## [Task goal]
Each line that contains the word "dimensions" is to be copied from the records below.

## [Source data]

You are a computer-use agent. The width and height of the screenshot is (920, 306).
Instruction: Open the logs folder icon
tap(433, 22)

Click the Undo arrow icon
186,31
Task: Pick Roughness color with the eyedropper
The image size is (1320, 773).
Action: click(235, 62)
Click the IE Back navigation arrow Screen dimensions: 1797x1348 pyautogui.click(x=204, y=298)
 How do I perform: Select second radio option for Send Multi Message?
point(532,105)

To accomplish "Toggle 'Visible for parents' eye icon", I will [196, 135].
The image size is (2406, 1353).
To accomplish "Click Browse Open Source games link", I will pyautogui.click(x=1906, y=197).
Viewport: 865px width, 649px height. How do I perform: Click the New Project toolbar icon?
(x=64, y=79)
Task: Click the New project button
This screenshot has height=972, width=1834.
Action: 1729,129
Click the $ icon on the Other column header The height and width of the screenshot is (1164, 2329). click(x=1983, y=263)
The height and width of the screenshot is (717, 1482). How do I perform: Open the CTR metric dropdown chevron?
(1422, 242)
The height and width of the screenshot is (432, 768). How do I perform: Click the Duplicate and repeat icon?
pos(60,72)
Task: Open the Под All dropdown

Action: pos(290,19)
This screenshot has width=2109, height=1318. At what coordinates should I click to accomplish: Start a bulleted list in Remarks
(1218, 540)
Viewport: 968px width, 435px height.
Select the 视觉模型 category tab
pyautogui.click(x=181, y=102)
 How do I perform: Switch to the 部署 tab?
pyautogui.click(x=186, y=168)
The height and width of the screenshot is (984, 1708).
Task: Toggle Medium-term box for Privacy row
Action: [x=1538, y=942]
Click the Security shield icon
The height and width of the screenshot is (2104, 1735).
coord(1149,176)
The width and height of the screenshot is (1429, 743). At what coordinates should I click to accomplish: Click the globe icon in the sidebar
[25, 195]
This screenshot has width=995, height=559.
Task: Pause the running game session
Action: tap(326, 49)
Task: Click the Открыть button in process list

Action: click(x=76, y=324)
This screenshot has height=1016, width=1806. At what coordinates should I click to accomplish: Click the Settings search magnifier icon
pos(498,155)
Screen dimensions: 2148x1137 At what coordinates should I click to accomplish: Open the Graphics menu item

## [Reply]
Click the IE Back navigation arrow Screen dimensions: 1797x1348 pyautogui.click(x=204, y=298)
Screen dimensions: 2148x1137 At what coordinates should I click to accomplish: Open the Graphics menu item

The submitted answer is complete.